Directive: Pick up the text on the mineral olivine after its last sentence and continue it.

|Chemical formula||(Mg, Fe)2SiO4|
|Color||Yellow to yellow-green|
|Mohs Scale hardness||6.5-7|
Olivine (also called chrysolite) is a name used for a series of minerals that are among the most common on Earth. The gem-quality variety is known as peridot. These minerals have also been identified in meteorites and on the Moon, Mars, and the comet Wild 2.
Chemically, members of this series are composed of magnesium iron silicate ((Mg,Fe)2SiO4). The ratio of magnesium to iron varies between the two endmembers of the series: Forsterite (Fo) (magnesium silicate) and fayalite (Fa) (iron silicate).
Members of this series usually range in color from a nearly emerald green to a pale yellowish green. They have a vitreous (glassy) luster and vary from transparent to translucent. In addition, some specimens are nearly colorless and are likely to approach forsterite in composition; others are greenish brown to black and approach pure fayalite in composition.
The term olivine is also applied to a group of minerals with related crystalline structures. They include tephroite (manganese silicate, Mn2SiO4), monticellite (calcium magnesium silicate, CaMgSiO4), and kirschsteinite (calcium iron silicate, CaFeSiO4).
Olivine was named for the olive-green color of many of the specimens. The word peridot comes from the French word for olivine, and chrysolite, from the Greek words for gold and stone.

Entries for locating text and elements:
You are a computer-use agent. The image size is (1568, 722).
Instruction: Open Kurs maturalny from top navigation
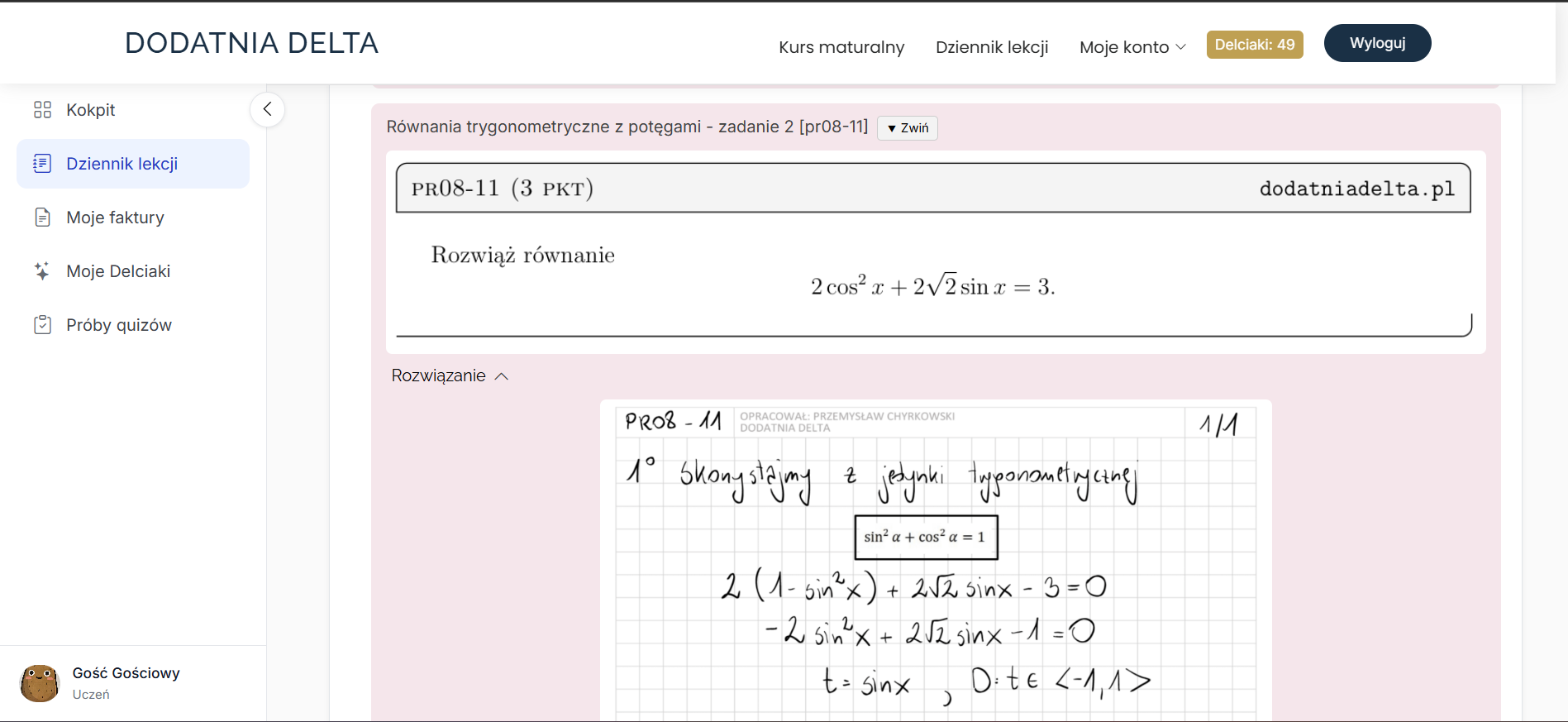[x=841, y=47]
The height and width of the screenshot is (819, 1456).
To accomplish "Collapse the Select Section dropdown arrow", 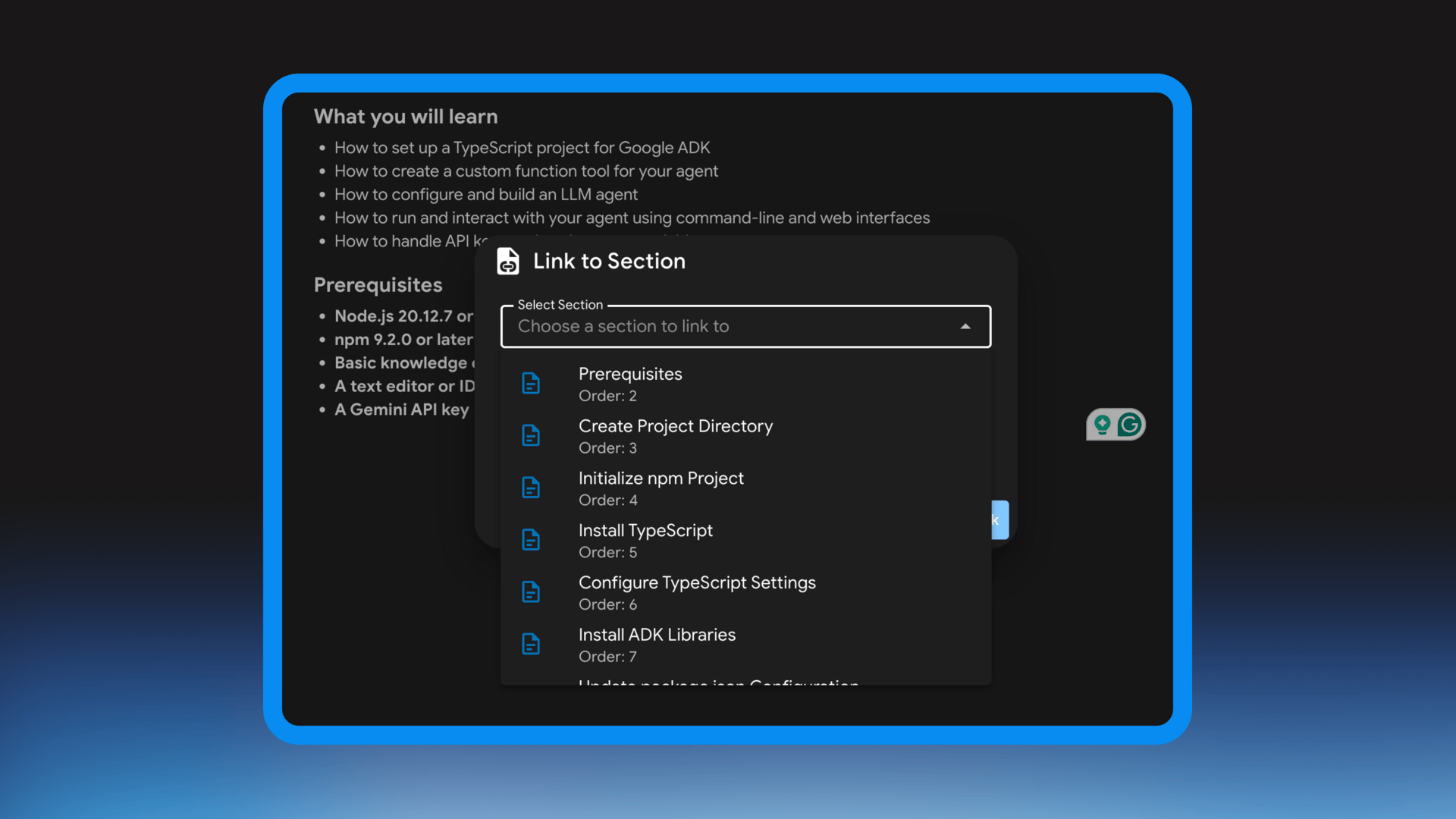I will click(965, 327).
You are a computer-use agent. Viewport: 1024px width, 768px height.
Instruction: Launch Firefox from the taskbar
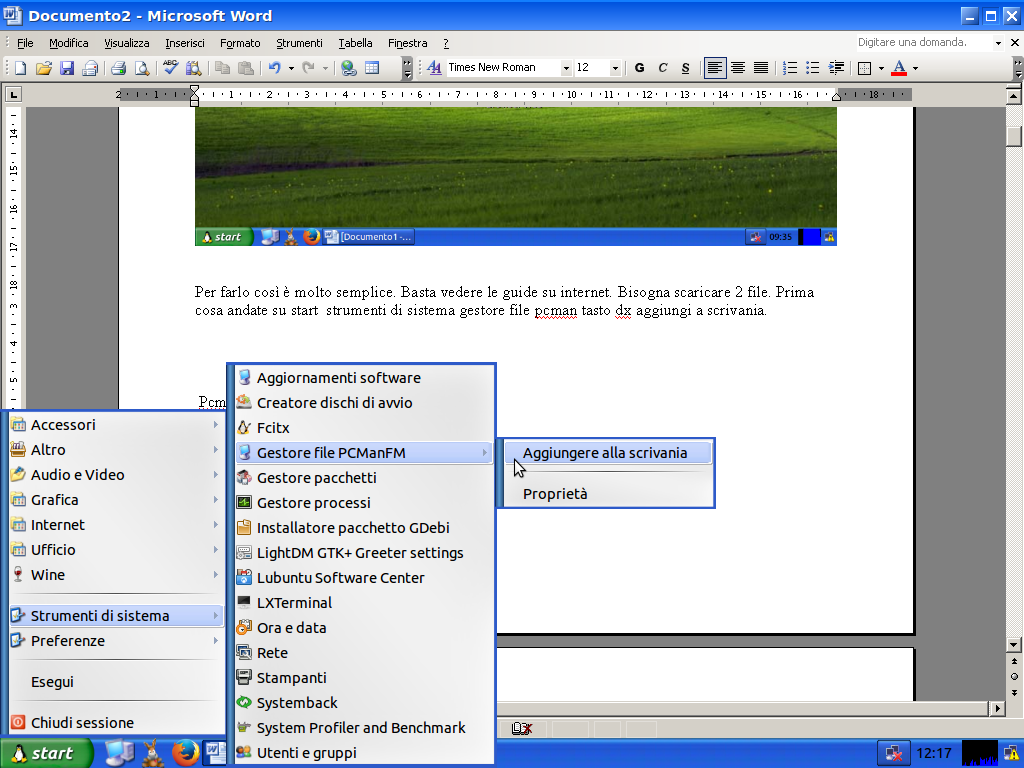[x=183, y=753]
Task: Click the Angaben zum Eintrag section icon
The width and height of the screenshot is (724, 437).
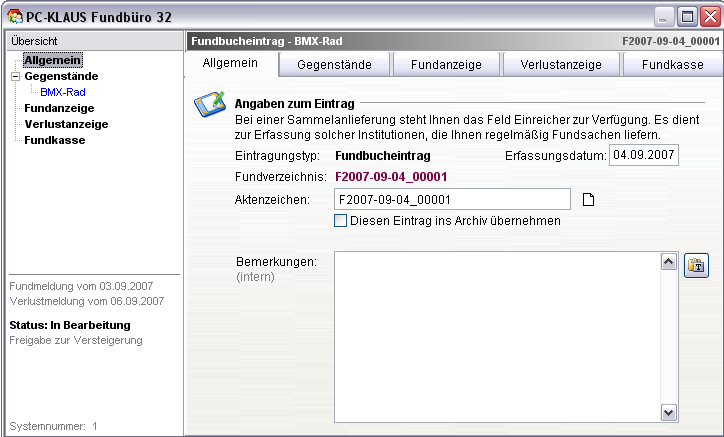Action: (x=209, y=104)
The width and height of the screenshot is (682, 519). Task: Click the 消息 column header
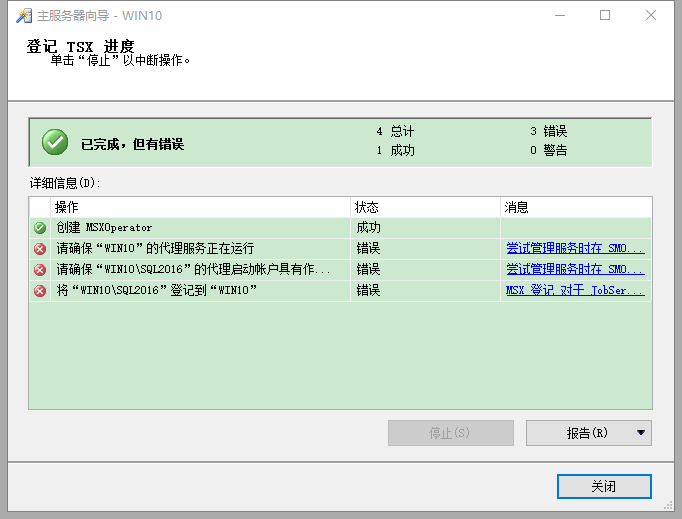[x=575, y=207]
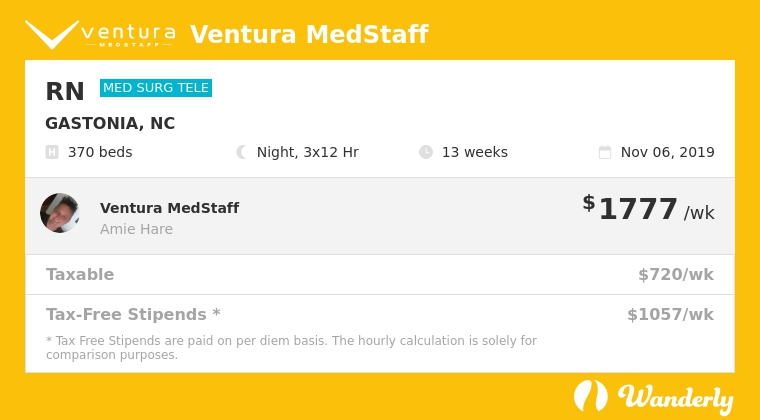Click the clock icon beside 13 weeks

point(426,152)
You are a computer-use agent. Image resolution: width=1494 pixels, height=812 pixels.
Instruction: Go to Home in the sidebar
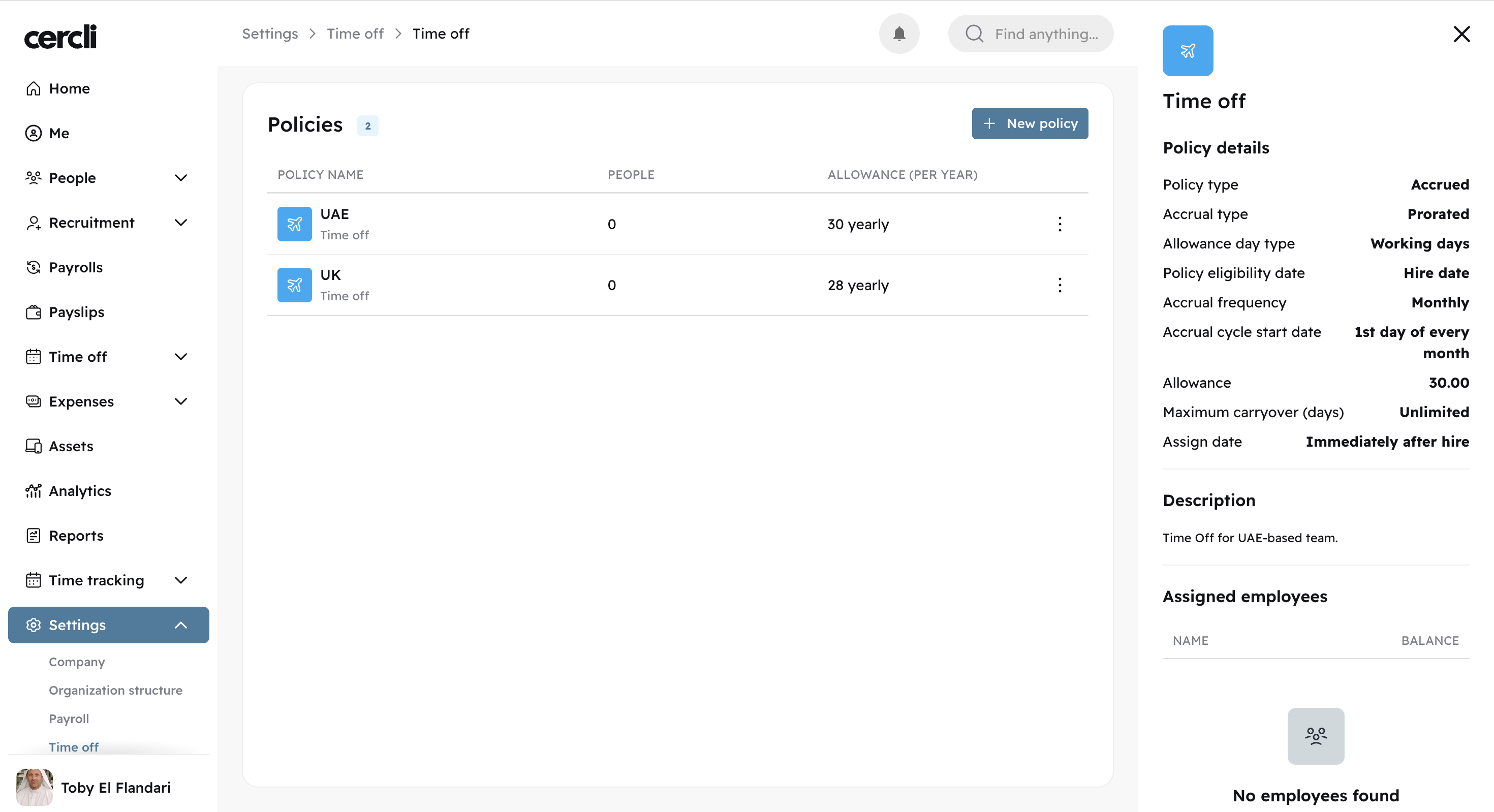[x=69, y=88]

Reply:
Olivine occurs in both mafic and ultramafic igneous rocks and as a primary mineral in certain metamorphic rocks. Magnesium-rich olivine crystallizes from magma that is rich in magnesium and low in silica. That magma also crystallizes to mafic rocks such as gabbro and basalt. Ultramafic rocks such as peridotite and dunite can be residues left after extraction of magmas, and typically they are more enriched in olivine after extraction of partial melts. Olivine, or high-pressure structural variants, constitute over 50 percent of the Earth's upper mantle, making it one of the Earth's most common minerals by volume. The metamorphism of impure dolomite or other sedimentary rocks with high magnesium and low silica content also produces magnesium-rich olivine, or forsterite.
Iron-rich olivine is relatively much less common, but it occurs in igneous rocks in small amounts in rare granites and rhyolites, and extremely iron-rich olivine can exist stably with quartz and tridymite. By contrast, magnesium-rich olivine does not occur stably with silica minerals, as it would react with them to form orthopyroxene ((Mg,Fe)2Si2O6).
Magnesium-rich olivine has also been discovered in meteorites, on Mars, and on Earth's Moon. Such meteorites include chondrites (collections of debris from the early Solar System), and pallasites (mixes of iron-nickel and olivine). The spectral signature of olivine has been seen in the dust disks around young stars. The tails of comets (which formed from the dust disk around the young Sun) often have the spectral signature of olivine, and the presence of olivine has recently been verified in samples of a comet from the Stardust spacecraft.
Olivines are widely distributed around the world. Some of the finest, gem-quality stones have been obtained from mantle rocks on Zagbargad island in the Red Sea. Olivines have also been found in Mogok, Myanmar; Kohistan, Pakistan; Ural Mountains, Russia; Chihuahua, Mexico; Minas Gerais, Brazil; Victoria, Australia; Eifel, Germany; France; Norway; Sweden; Ethiopia; and China. In the United States, they have been found in Hawaii, North Carolina, New Mexico, and Arizona.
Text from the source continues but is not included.